Geralmente consideramos as omissões como sendo condutas equivocadas, medrosas e, em determinados casos, mal intencionadas. Acreditamos, se alguém deixa de compartilhar uma informação que tem conhecimento, estará prejudicando uma outra pessoa ou até à sociedade da qual pertence.

No entanto, as regras podem ter exceções e, no referenciado capítulo 16 do 4º Evangelho, encontramos um esclarecedor exemplo nas palavras de Jesus. Ali o Mestre, durante a última noite em que esteve com os seus seguidores antes da crucificação, decidiu confortá-los acerca dos acontecimentos futuros. Coisas que ele não havia falado no começo do discipulado, tipo a hostilidade dos próprios compatriotas, vieram a ser reveladas (verso 4). Porém, ainda restavam outros assuntos para comunicar e estes seriam ensinados posteriormente pelo "Espírito da verdade" (v. 13).

Em seu livro Coragem para evoluir, o administrador de empresas e estudioso da consciência Luciano Vicenzi descreve aquilo que chamou de "omissões superavitárias". Estas, segundo o autor, ocorrem

"Quando a consciência possuidora de maior lucidez e maturidade, conhecendo mais a fundo a realidade consciencial e um contexto e, portanto, com maior visão de conjunto, compreende que a revelação de determinada informação a outrem não ajudaria. Conforme a situação, poderia até causar um estupro evolutivo no outro, fato possível de ocorrer quando alguém recebe um nível de informação além do que é capaz de absorver, colocando-a num conflito íntimo desestabilizador. A omissão, neste caso, é pautada pelo uso do discernimento na dosagem correta da informação, visando a melhor assistência possível para aquele contexto, demonstrando maturidade na comunicabilidade." (1ª ed. Rio de Janeiro: IIPC, 2001, págs. 95 e 96) 

Refletindo acerca desses pensamentos, lembrei-me da inutilidade que há no excesso de críticas dirigidas a uma pessoa do nosso convívio, ainda que de maneira amorosa ou pretensiosamente com fins edificantes. Muitas vezes queremos corrigir o nosso próximo e resolvemos dizer-lhe tudo o que achamos a seu respeito. Porém, toda aquela carga de informações acaba sendo danosa pois, ao invés de auxiliarmos, geramos uma paralisadora perplexidade a ponto de bloquearmos o discernimento do receptor. Aí aquela palavra que fora dita buscando o bem acaba não produzindo o fruto esperado prejudicando mais o aprendizado do nosso irmão.

Material fornecido =
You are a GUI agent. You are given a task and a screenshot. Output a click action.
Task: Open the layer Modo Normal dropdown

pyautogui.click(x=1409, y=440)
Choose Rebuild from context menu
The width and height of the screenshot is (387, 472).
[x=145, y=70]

Ações necessárias =
#1 No texto sobre as omissões, qual é o título do livro de Luciano Vicenzi que é citado?
#2 Copie do texto sobre as omissões o trecho que começa com as palavras que contêm "Refletindo acerca desses" e termina com "do nosso irmão.".
#3 Por favor, prossiga com o texto sobre as omissões a partir do ponto em que ele para.

Em resposta =
#1 Coragem para evoluir.

#2
Refletindo acerca desses pensamentos, lembrei-me da inutilidade que há no excesso de críticas dirigidas a uma pessoa do nosso convívio, ainda que de maneira amorosa ou pretensiosamente com fins edificantes. Muitas vezes queremos corrigir o nosso próximo e resolvemos dizer-lhe tudo o que achamos a seu respeito. Porém, toda aquela carga de informações acaba sendo danosa pois, ao invés de auxiliarmos, geramos uma paralisadora perplexidade a ponto de bloquearmos o discernimento do receptor. Aí aquela palavra que fora dita buscando o bem acaba não produzindo o fruto esperado prejudicando mais o aprendizado do nosso irmão.

#3
Voltando ao 4º Evangelho, observamos ali que a obra de transformação é operada pelo Espírito de Deus no coração do ser humano. Nós não convertemos e nem salvamos ninguém! É cada um em seu auto-aprendizado que se convence dos erros, daquilo que é justo e do triunfo do bem sobre o mal. E aí entendo que o próprio Jesus soube reconhecer a sua limitação como homem, admitindo que o trabalho por ele empreendido teria continuidade pela experimentação espiritual dos discípulos. Pois estes, na ocasião oportuna, seriam capazes de se lembrar das lições do passado e interpretariam as boas novas para as necessidades presentes (conf. Jo 14:26), compreendendo as mudanças que viriam no futuro.

Durante a nossa curta passagem por este mundo, percorremos um ou mais níveis de maturidade, sendo certo que todos temos o direito de progredir ou estagnar o próprio crescimento espiritual (cada qual é responsável pelas escolhas que faz). E podemos até ser ultrapassados por quem antes considerávamos um retardatário, surpreendendo-nos com as primeiras colocações dos últimos. Todavia, o sábio magistério da Vida mostra o quanto precisamos agir com sensibilidade diante das variadas situações, aguardando o tempo da colheita e o momento certo de falar na medida certa. Pois como bem ensina o capítulo 3º do livro bíblico de Eclesiastes, existe ocasião certa "para cada propósito debaixo do céu"...

Uma ótima semana para todos!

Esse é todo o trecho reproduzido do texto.